Illustration by John Watson

Kwajo Tweneboa: ‘Politicians underestimate the impact of housing’

In two years, he has gone from being a business student to one of the UK’s most effective campaigners. Tweneboa tells Prospect what drives him to take on landlords—and the government
May 10, 2023

Kwajo Tweneboa didn’t plan to become Britain’s leading social housing campaigner. Two years ago, he was a business student, living with his father and two sisters in a flat in south London riddled with damp, mice, cockroaches and asbestos. Mould grew on beds, kitchen cabinets were rotten and, at one point, the living room had no ceiling. Repeated requests for help from Clarion, the housing association responsible for the property, were met with silence or obfuscation. Ten months after Tweneboa moved in, his father Kwaku was diagnosed with stage one oesophageal cancer. His deterioration was rapid.

“We thought he’d be fine,” Tweneboa, 24, tells me as we walk to his home from Mitcham station on a grey afternoon. “Stage one, they’ve got it early. That then progressed fast to stage 4. He went from walking around… to vomiting every 10 minutes, couldn’t swallow his own saliva, bedbound.” Nurses who came to care for him were shocked and struggled to work around the dire conditions. Infections were constant. “I have no doubt the conditions he was in made his deterioration worse,” says Tweneboa. “Cockroaches? Mice? Vermin?”

Now, landlords listen to me on behalf of other tenants. They take me very seriously

On the day of his father’s funeral, the ceiling collapsed. Now in his living room, Tweneboa shows me where it caved in. It was the very corner where his father’s sick bed had been just weeks earlier. After another “dismissive” call with Clarion, Tweneboa decided “enough was enough”.

He wrote a heated Twitter post with photos and it soon went viral. He decided to find out if his story was common, so knocked on all 463 doors of his Eastfields estate and “by the time I had done a full loop, I was already receiving messages, texts, videos, emails… and that was constant that weekend, and weeks later”.

Tweneboa had unwittingly uncovered the UK’s dirty housing secret. Shoddy conditions are endemic: mushrooms blooming on ceilings, ankle-high sewage running through corridors, children’s bedrooms swarming with cockroaches, rats. A report last year found at least 4.1m homes in England failed to meet minimum standards: free of dangerous hazards, with modern facilities, in a reasonable state of repair with effective insulation and heating. 

Tweneboa began visiting tenants’ homes and documenting what he found. His videos got millions of views and made national news. Disgraced, Clarion was forced to carry out millions of pounds’ worth of repairs on the Mitcham estate. 

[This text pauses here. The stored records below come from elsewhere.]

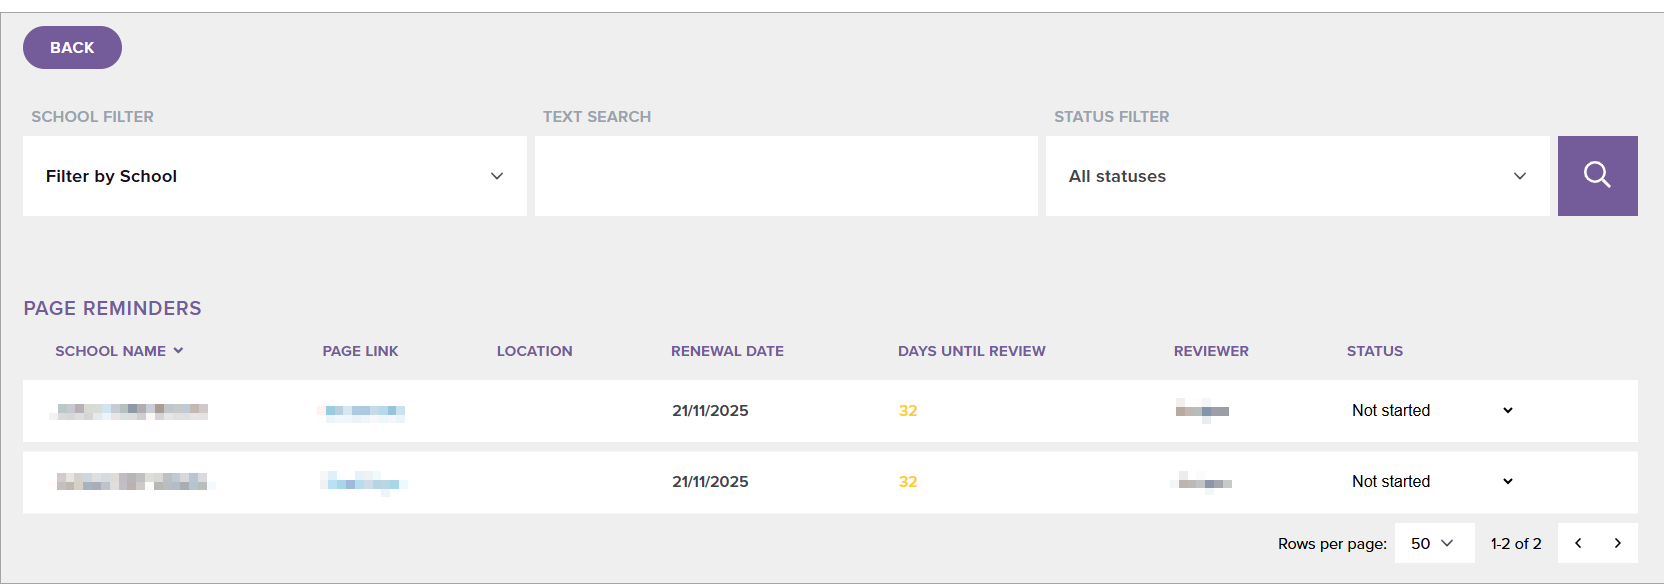The height and width of the screenshot is (584, 1664).
Task: Click the Days Until Review column header
Action: point(971,351)
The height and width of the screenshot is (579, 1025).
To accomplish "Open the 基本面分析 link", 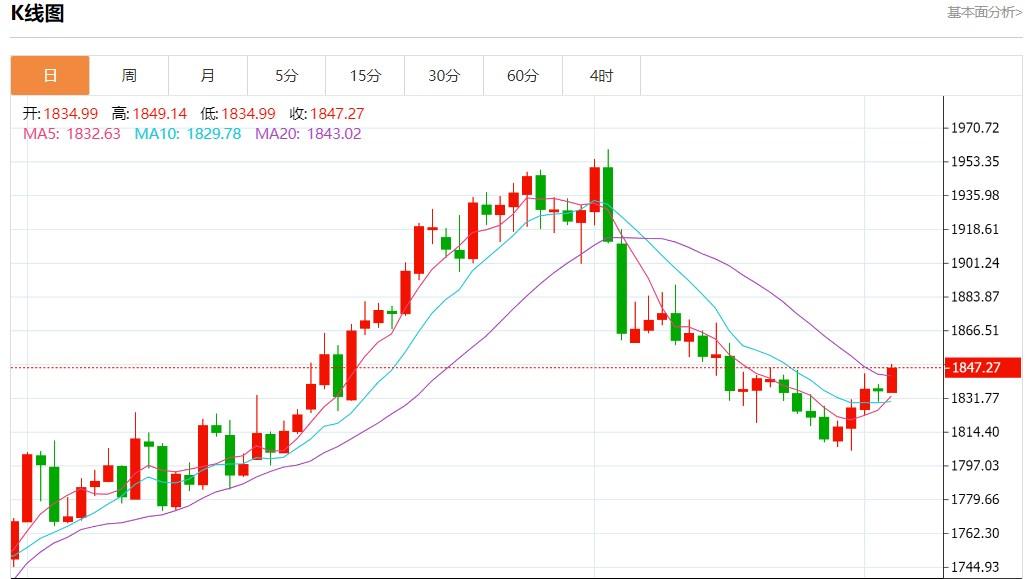I will click(984, 12).

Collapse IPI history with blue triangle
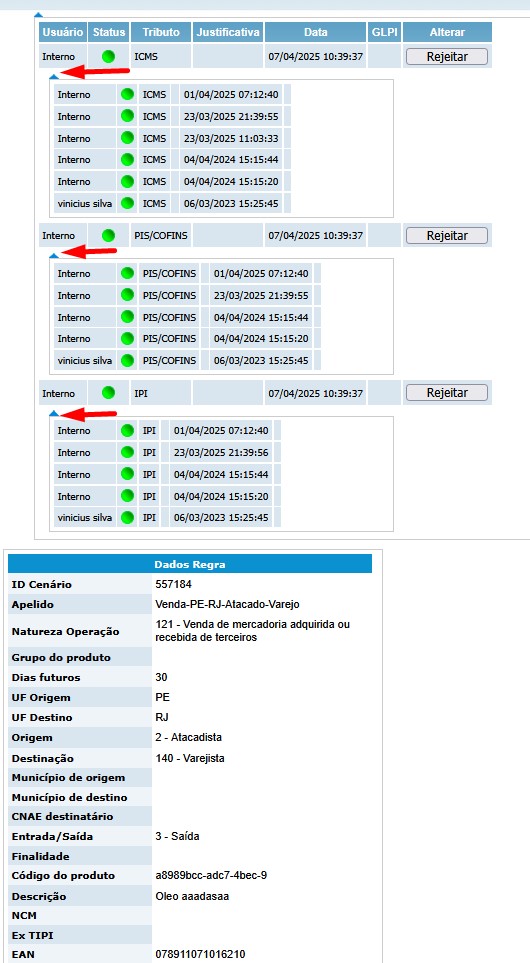pyautogui.click(x=54, y=413)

Two years on, the pace has not abated. He’s racked up thousands of social media followers, who regularly message him asking for help. “I’m helping lead the fight when it comes to poor housing in this country. I never expected to have that responsibility,” he tells me. “Now, landlords listen to me on behalf of other tenants, and they take me very, very seriously. And the government is listening. I’m working directly with Michael Gove.”

Tweneboa has been instrumental in the new Social Housing Bill, which will subject landlords to tighter standards and strict timeframes for addressing damage, and aims to redress the power imbalance. “It needs to go further, but we’re heading in the right direction and I’m glad,” he says. “Politicians have really underestimated the impact of housing. It’s fundamental.”

He’s not stopping there. “If you want change, you have to throw yourself in the ring and create that change, and if that means going into politics, into parliament, mayor, I don’t know, then perhaps I have to consider that.” I tell him he’s got my vote.

And his dad is with him every step of the way. “It’s bittersweet. I spoke to my uncle about it recently, and he said, ‘You have to remember none of this would have happened without him dying and in the way that he did’… He’s the reason why.”